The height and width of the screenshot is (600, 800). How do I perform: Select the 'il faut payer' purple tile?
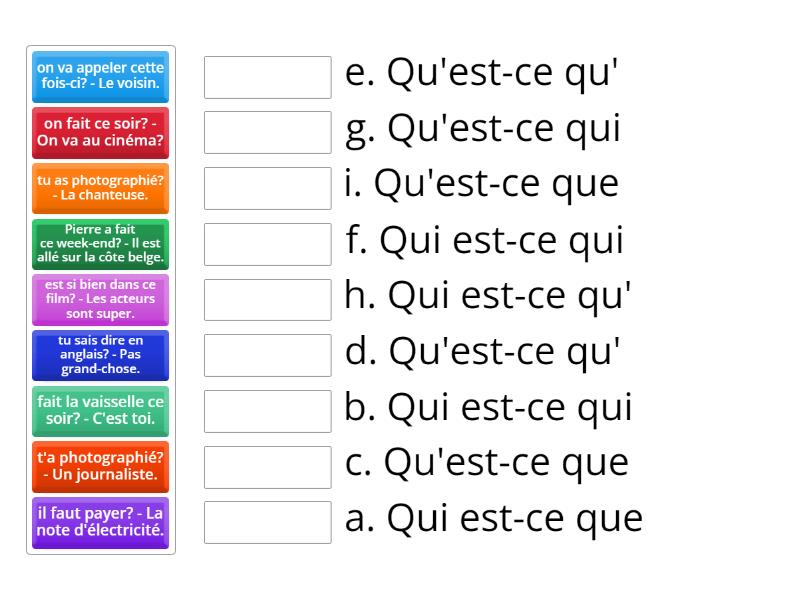(101, 523)
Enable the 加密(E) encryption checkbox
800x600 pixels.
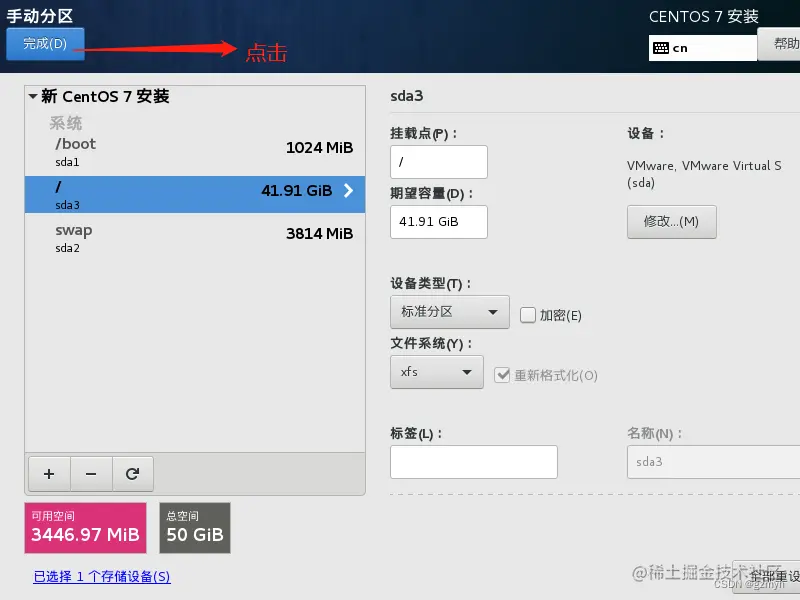(529, 312)
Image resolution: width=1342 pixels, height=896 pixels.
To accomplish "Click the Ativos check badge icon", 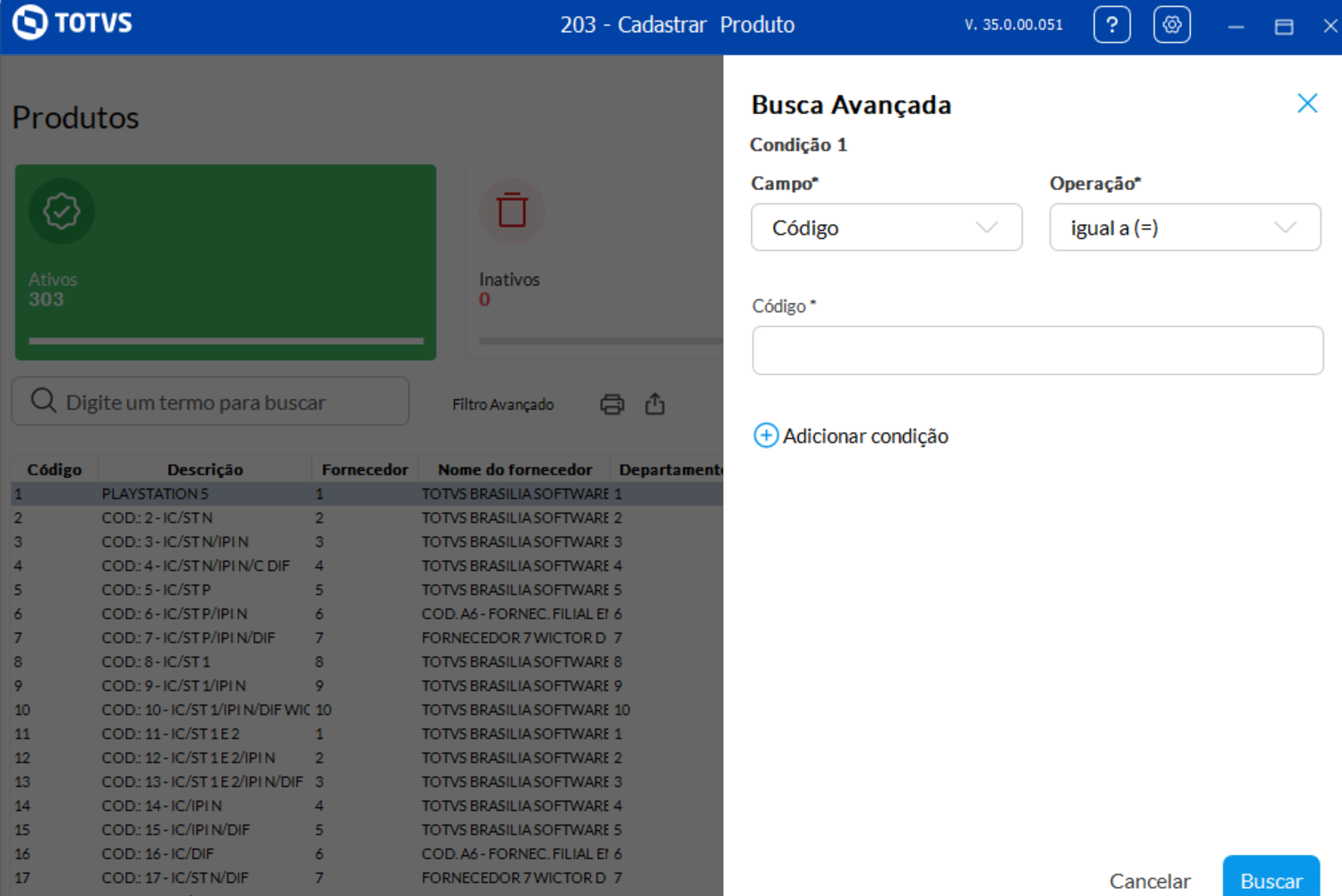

═══

■ Your instructions
With the pictures excluded, transcribe word for word only the lines from the one containing "800x600 pixels." through the last line of the records.

■ Task result
800x600 pixels.
(529, 312)
Image resolution: width=1342 pixels, height=896 pixels.
To accomplish "Click the Ativos check badge icon", 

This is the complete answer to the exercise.